• **Directions**
Reproduce the following material word for word.

• **Supplied records**
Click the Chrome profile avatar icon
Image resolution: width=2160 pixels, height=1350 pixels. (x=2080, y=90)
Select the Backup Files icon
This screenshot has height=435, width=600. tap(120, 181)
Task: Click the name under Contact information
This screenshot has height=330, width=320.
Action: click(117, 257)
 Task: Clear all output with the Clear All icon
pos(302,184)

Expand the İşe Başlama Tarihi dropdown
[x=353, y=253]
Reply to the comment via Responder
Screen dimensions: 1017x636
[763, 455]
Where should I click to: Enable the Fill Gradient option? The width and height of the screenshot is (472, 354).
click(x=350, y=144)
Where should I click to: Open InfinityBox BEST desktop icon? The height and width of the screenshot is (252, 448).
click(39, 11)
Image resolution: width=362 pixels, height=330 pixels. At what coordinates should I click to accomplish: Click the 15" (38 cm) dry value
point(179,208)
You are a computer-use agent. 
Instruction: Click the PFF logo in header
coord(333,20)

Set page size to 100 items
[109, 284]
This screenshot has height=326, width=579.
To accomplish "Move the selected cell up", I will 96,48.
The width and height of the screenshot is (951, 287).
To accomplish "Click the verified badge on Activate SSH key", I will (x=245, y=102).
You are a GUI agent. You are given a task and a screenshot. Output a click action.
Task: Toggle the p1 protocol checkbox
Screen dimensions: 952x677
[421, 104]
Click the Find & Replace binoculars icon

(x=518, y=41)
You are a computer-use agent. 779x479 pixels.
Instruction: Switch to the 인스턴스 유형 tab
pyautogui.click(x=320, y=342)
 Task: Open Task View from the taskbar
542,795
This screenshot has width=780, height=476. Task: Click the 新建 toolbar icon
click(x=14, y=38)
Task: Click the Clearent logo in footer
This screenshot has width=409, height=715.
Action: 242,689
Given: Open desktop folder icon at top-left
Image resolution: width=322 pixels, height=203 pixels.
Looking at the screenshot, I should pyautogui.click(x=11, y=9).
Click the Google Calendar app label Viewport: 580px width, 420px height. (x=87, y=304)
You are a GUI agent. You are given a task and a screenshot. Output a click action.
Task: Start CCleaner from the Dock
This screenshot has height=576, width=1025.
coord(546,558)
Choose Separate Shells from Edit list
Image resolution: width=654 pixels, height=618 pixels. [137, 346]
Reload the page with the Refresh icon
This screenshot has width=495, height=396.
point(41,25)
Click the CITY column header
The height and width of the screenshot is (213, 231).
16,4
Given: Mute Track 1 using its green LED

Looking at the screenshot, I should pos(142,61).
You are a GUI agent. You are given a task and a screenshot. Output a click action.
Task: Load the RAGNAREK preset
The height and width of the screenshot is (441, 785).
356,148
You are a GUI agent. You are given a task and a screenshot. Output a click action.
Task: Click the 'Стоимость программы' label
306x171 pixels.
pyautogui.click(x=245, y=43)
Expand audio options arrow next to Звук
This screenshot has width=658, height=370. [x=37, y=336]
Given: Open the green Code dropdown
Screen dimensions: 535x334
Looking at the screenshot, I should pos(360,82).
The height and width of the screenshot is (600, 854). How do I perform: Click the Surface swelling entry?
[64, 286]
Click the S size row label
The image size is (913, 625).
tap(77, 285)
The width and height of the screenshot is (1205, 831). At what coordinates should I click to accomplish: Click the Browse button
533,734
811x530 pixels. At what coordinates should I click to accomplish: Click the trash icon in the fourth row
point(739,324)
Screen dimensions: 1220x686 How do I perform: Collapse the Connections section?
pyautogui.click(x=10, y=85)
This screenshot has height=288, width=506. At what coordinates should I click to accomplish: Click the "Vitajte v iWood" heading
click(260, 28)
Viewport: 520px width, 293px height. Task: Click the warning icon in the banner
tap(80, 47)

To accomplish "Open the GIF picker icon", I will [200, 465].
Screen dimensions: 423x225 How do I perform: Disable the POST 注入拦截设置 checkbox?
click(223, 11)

• **Exercise result**
Click the Chrome profile avatar icon
Image resolution: width=2160 pixels, height=1350 pixels. (x=2080, y=90)
Select the Backup Files icon
This screenshot has height=435, width=600. tap(120, 181)
Task: Click the name under Contact information
This screenshot has height=330, width=320.
Action: click(117, 257)
 Task: Clear all output with the Clear All icon
pos(302,184)

Expand the İşe Başlama Tarihi dropdown
[x=353, y=253]
Reply to the comment via Responder
Screen dimensions: 1017x636
[763, 455]
Where should I click to: Enable the Fill Gradient option? The width and height of the screenshot is (472, 354).
click(x=350, y=144)
Where should I click to: Open InfinityBox BEST desktop icon? The height and width of the screenshot is (252, 448).
click(39, 11)
Image resolution: width=362 pixels, height=330 pixels. At what coordinates should I click to accomplish: Click the 15" (38 cm) dry value
point(179,208)
You are a computer-use agent. 
Instruction: Click the PFF logo in header
coord(333,20)

Set page size to 100 items
[109, 284]
This screenshot has height=326, width=579.
To accomplish "Move the selected cell up", I will 96,48.
The width and height of the screenshot is (951, 287).
To accomplish "Click the verified badge on Activate SSH key", I will (x=245, y=102).
You are a GUI agent. You are given a task and a screenshot. Output a click action.
Task: Toggle the p1 protocol checkbox
Screen dimensions: 952x677
[421, 104]
Click the Find & Replace binoculars icon

(x=518, y=41)
You are a computer-use agent. 779x479 pixels.
Instruction: Switch to the 인스턴스 유형 tab
pyautogui.click(x=320, y=342)
 Task: Open Task View from the taskbar
542,795
This screenshot has width=780, height=476. Task: Click the 新建 toolbar icon
click(x=14, y=38)
Task: Click the Clearent logo in footer
This screenshot has width=409, height=715.
Action: 242,689
Given: Open desktop folder icon at top-left
Image resolution: width=322 pixels, height=203 pixels.
Looking at the screenshot, I should pyautogui.click(x=11, y=9).
Click the Google Calendar app label Viewport: 580px width, 420px height. (x=87, y=304)
You are a GUI agent. You are given a task and a screenshot. Output a click action.
Task: Start CCleaner from the Dock
This screenshot has height=576, width=1025.
coord(546,558)
Choose Separate Shells from Edit list
Image resolution: width=654 pixels, height=618 pixels. [137, 346]
Reload the page with the Refresh icon
This screenshot has width=495, height=396.
point(41,25)
Click the CITY column header
The height and width of the screenshot is (213, 231).
16,4
Given: Mute Track 1 using its green LED

Looking at the screenshot, I should pos(142,61).
You are a GUI agent. You are given a task and a screenshot. Output a click action.
Task: Load the RAGNAREK preset
The height and width of the screenshot is (441, 785).
356,148
You are a GUI agent. You are given a task and a screenshot. Output a click action.
Task: Click the 'Стоимость программы' label
306x171 pixels.
pyautogui.click(x=245, y=43)
Expand audio options arrow next to Звук
This screenshot has width=658, height=370. [x=37, y=336]
Given: Open the green Code dropdown
Screen dimensions: 535x334
Looking at the screenshot, I should pos(360,82).
The height and width of the screenshot is (600, 854). How do I perform: Click the Surface swelling entry?
[64, 286]
Click the S size row label
The image size is (913, 625).
tap(77, 285)
The width and height of the screenshot is (1205, 831). At what coordinates should I click to accomplish: Click the Browse button
533,734
811x530 pixels. At what coordinates should I click to accomplish: Click the trash icon in the fourth row
point(739,324)
Screen dimensions: 1220x686 How do I perform: Collapse the Connections section?
pyautogui.click(x=10, y=85)
This screenshot has height=288, width=506. At what coordinates should I click to accomplish: Click the "Vitajte v iWood" heading
click(260, 28)
Viewport: 520px width, 293px height. Task: Click the warning icon in the banner
tap(80, 47)

To accomplish "Open the GIF picker icon", I will [200, 465].
Screen dimensions: 423x225 How do I perform: Disable the POST 注入拦截设置 checkbox?
click(223, 11)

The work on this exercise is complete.